I was a little confused as I didn't know it was now a "punto rosso" and not a "punto giallo" that I was looking for. I walked down the hall again, but didn't see any signs for the "punto giallo" or "punto rosso" and I didn't want to walk into the pronto soccorso (emergency) area by mistake. I asked a woman who was walking toward me and she kindly pointed to a red machine that was a few feet behind me. I was expecting the "punto giallo/rosso" to be a woman behind a counter like a cashier.
I watched one woman use the machine to see how it was supposed to work. It seemed simple enough, click on any key to start, select the type of payment to make, enter in an amount, and insert the money or Bancomat card. It wouldn't take my amount, so I had to pay a few extra cents to get it to work. The machine spit out a long receipt, which I took back with me to the punto prelievi/analisi.
This time when I arrived, there was no one there. The same man smiled at me and said, "Mi dispiace ancora." (I'm sorry again.) I assured him that it was OK. He handed me the risultati and I walked back down Borgo Pinti toward my house.
I opened the risultati, but couldn't understand anything. I remembered that my dottoressa (doctor) was back from holiday and would be in her office until 1PM, so I walked to Piazza Santa Croce.
It was noon when I arrived at her door and got buzzed in. When I entered, the sala d'attesa (waiting room) was full. "Chi è l'ultimo per la dottoressa?" (Who is the last one for the doctor?) I asked when I walked in.
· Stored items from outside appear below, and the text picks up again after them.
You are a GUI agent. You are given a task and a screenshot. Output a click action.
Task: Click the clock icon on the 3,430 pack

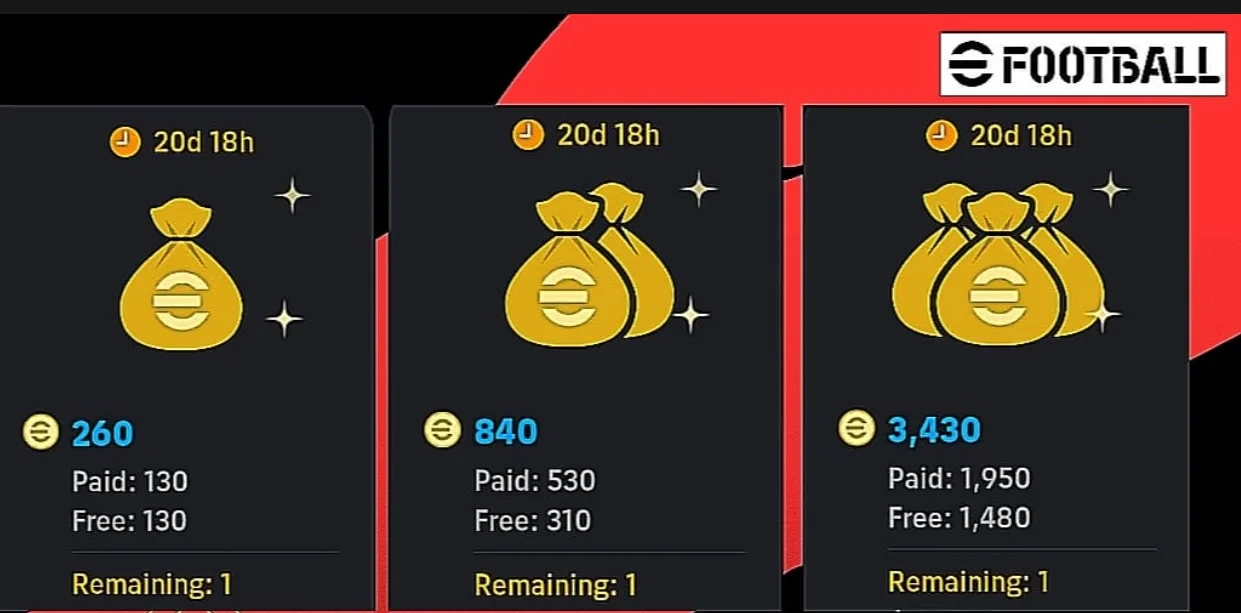(941, 134)
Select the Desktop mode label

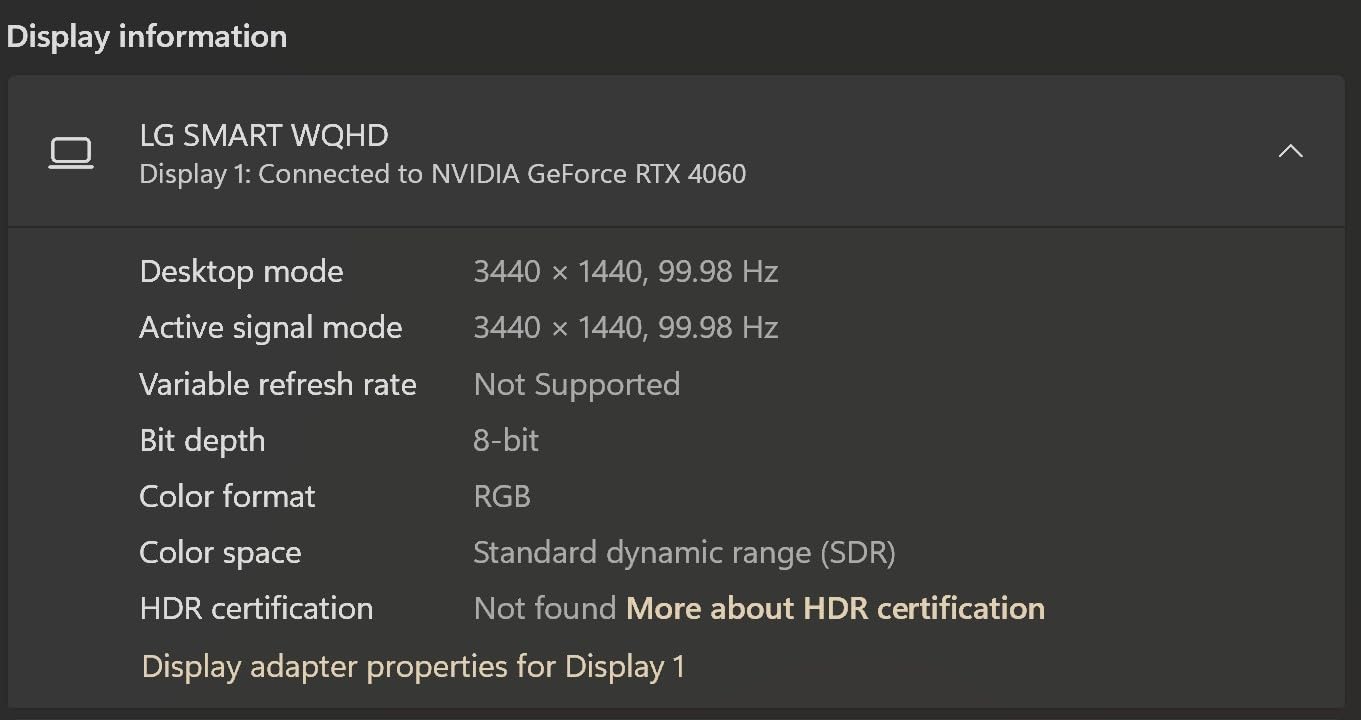click(241, 272)
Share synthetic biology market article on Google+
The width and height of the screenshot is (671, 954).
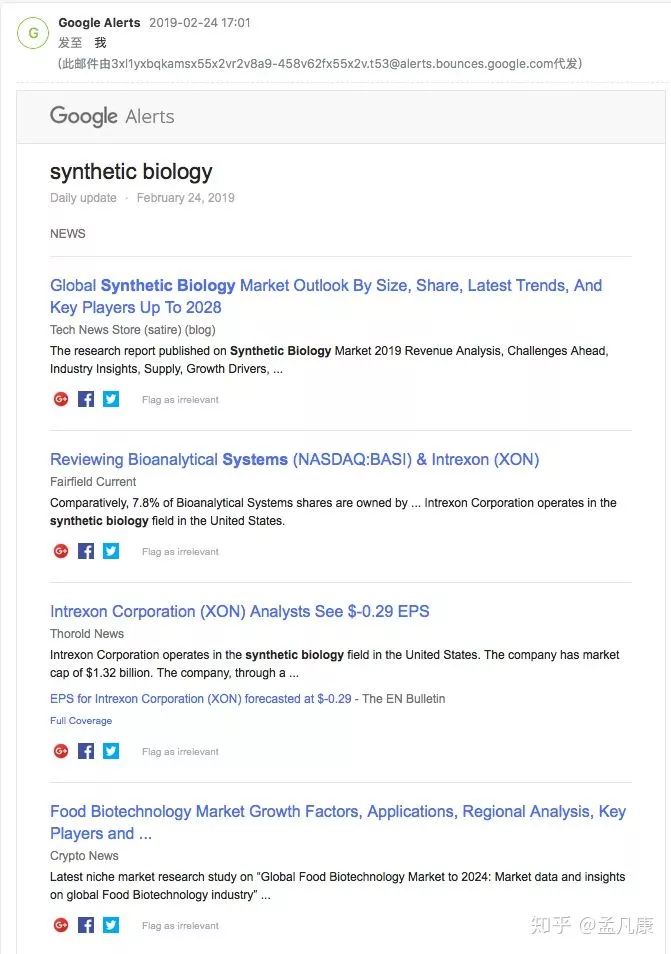pos(61,399)
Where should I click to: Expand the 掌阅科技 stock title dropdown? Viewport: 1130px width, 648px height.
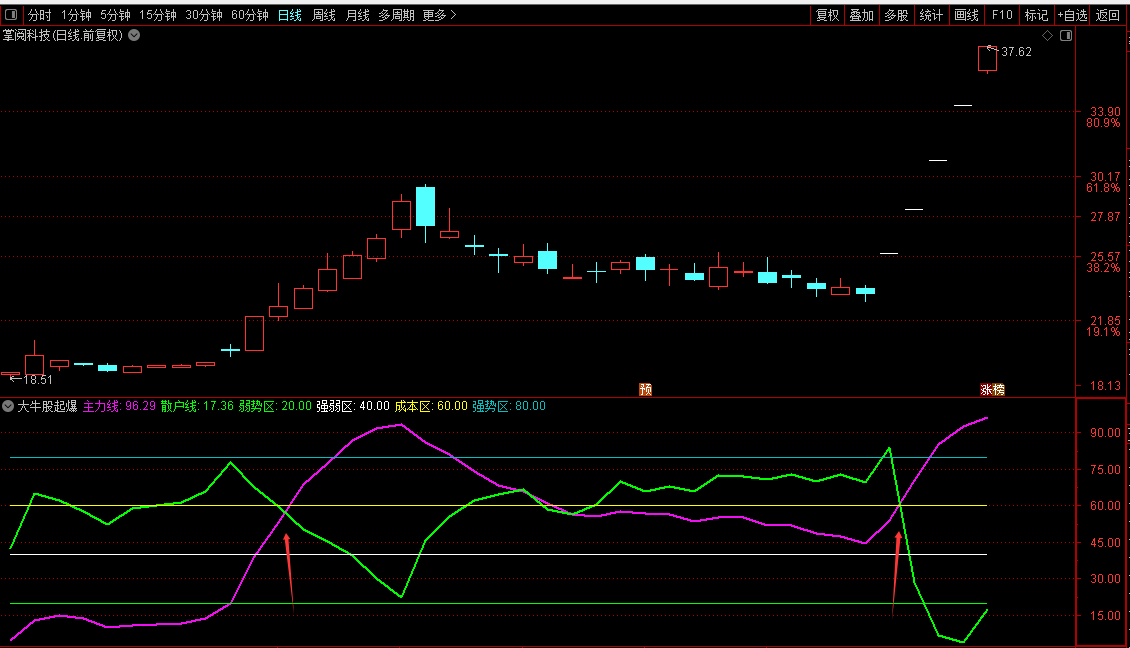134,35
After a brief conversation between two patients, I found out that I was after a young German woman.
After 40 minutes of nothing happening except the arrival of even more patients, I asked the man next to me, "C'è qualcuno con la dottoressa? O è da sola?" (Is someone with the doctor? Or is she alone?) He told me that there was a patient in there, but I couldn't believe that it was taking so long.
When my turn came up about an hour and 45 minutes later, I walked in and greeted the dottoressa and said, "È da tanto che non vengo a vederLa." (It's been a while since I came to see you). She smiled, shook my hand, and said, "È meglio così." (It's better that way.)
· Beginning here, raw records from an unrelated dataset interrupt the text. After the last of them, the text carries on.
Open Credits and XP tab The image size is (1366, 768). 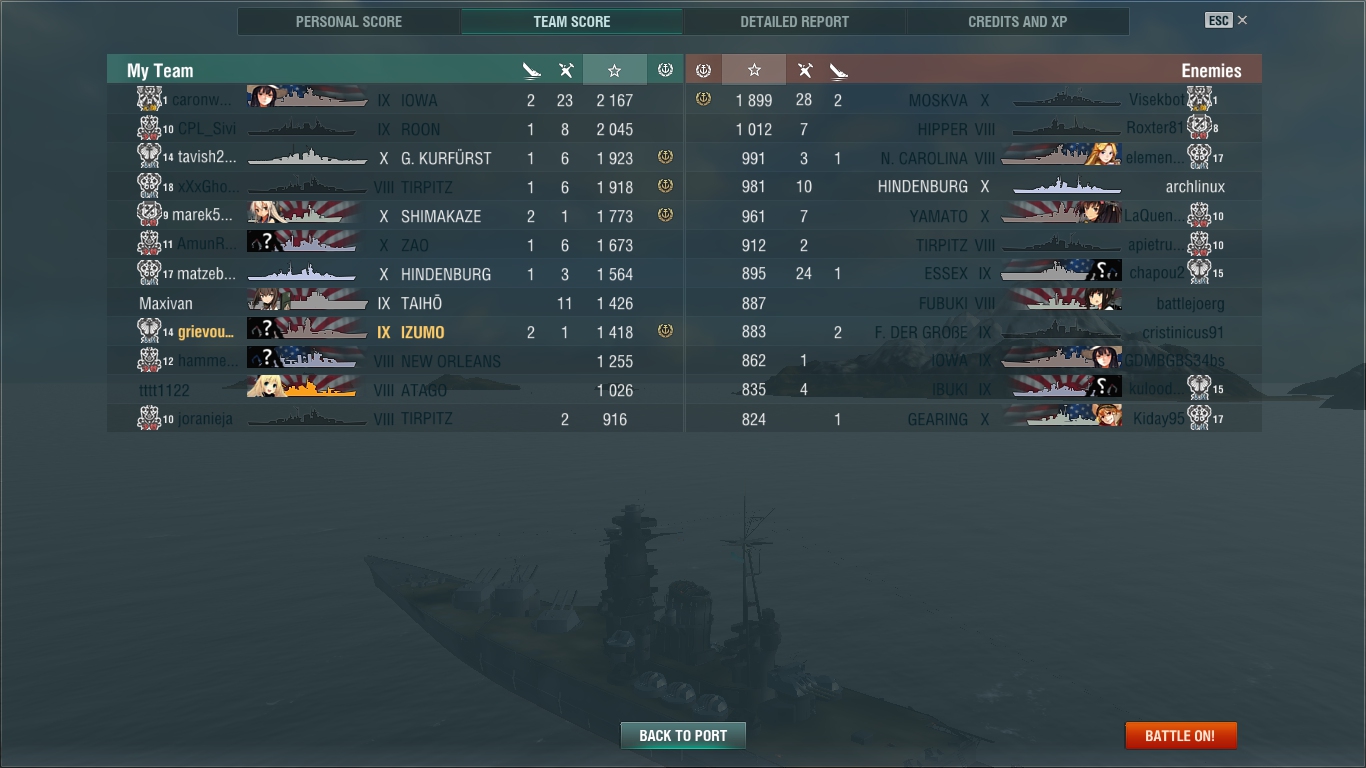[1018, 21]
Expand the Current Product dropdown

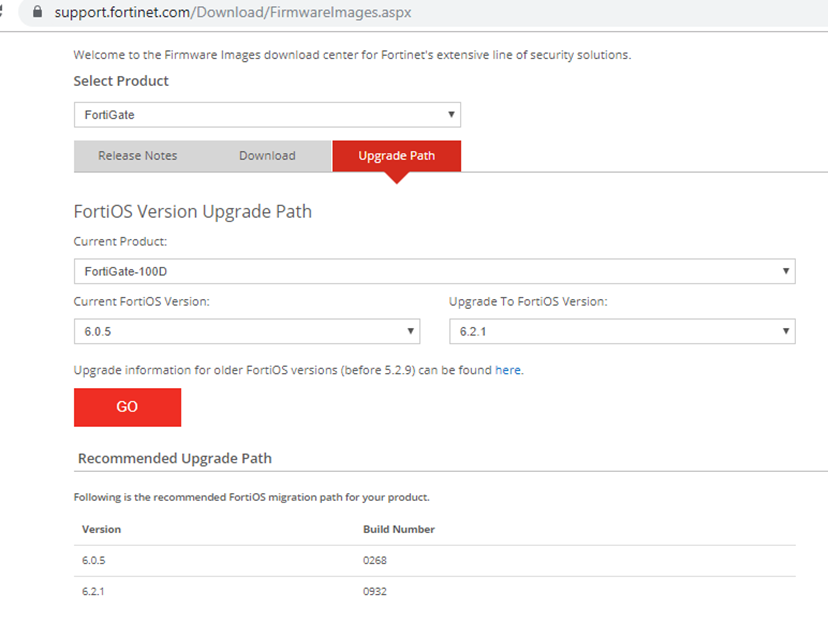click(x=786, y=270)
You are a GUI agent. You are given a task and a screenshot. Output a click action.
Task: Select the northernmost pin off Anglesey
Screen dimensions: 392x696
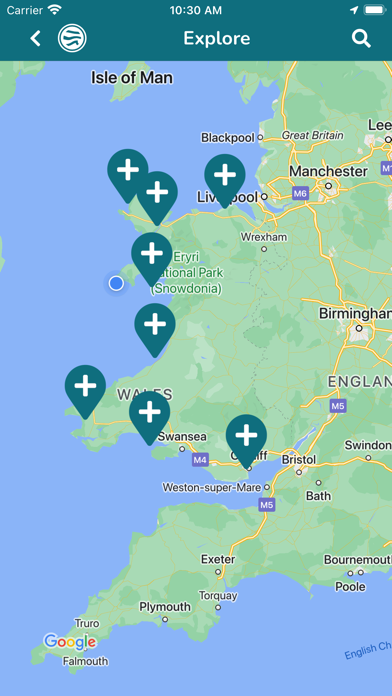tap(128, 176)
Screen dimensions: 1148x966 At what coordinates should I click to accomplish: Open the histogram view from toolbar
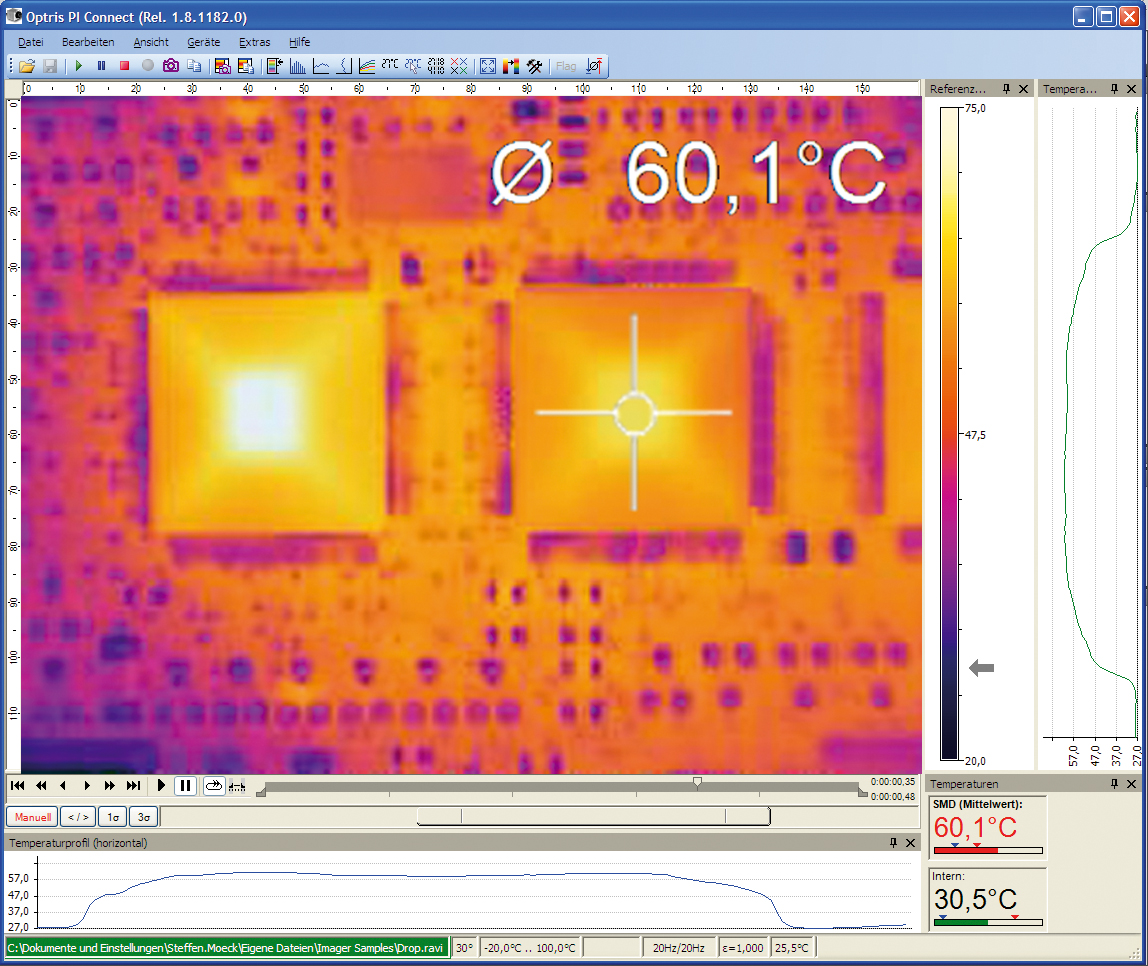(298, 66)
"Non sei esperta di computer?" (Aren't you a computer expert?), she asked me. I was surprised that she remembered anything about me at all since she must have hundreds of patients and I had only been to see her once about 15 months ago.
She explained the risultati to me and told me that I need to take antibiotici (antibiotics). That seems to be the standard remedy for just about everything in Italy as all my friends constantly tell me that I need to take antibiotici whenever I get sick. She wrote up a ricetta medica (perscription) and handed it to me.
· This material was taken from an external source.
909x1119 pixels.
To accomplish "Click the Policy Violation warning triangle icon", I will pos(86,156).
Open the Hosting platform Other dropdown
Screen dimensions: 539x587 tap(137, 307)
She asked me a few questions about myself and what I was doing these days. I talked with her like I would a good friend. She's actually the only doctor I've ever been to who uses "tu" (the informal you) instead of "Lei" (the formal you). I didn't want to keep her too long since there were many other patients for her to see. But, she didn't rush me out or make me feel like I had to go. She sat back in her chair and spoke to me calmly and genuinely seemed interested in me.
I left the studio medico (doctor's office) feeling content that my dottoressa is so caring and wonderful. I'm happy that Yoshie told me about her last year when I was looking for a medico di famiglia (family doctor), which I had to list on my Italian health card.
I didn't go to the farmacia (pharmacy) until later in the afternoon because it was closed by the time I got out of the studio medico. I handed the woman at the counter my ricetta medica and she placed a small box in a bag and slid it over to me. "Tutto a posto." (Everything's in order), she said with a smile. I hesitated for a brief moment and then remembered that the Italian healthcare system would pick up the tab. Some things are hard to get used to as the last time I had to take antibiotici was a few years back, and I paid about $100 in the US.
After a long morning of walking around and waiting, I was happy to have seen my dottoressa again, and I felt that she really cares about my health and well-being. I don't want to get sick to see her again, but if I do, I know I'll be well taken care of.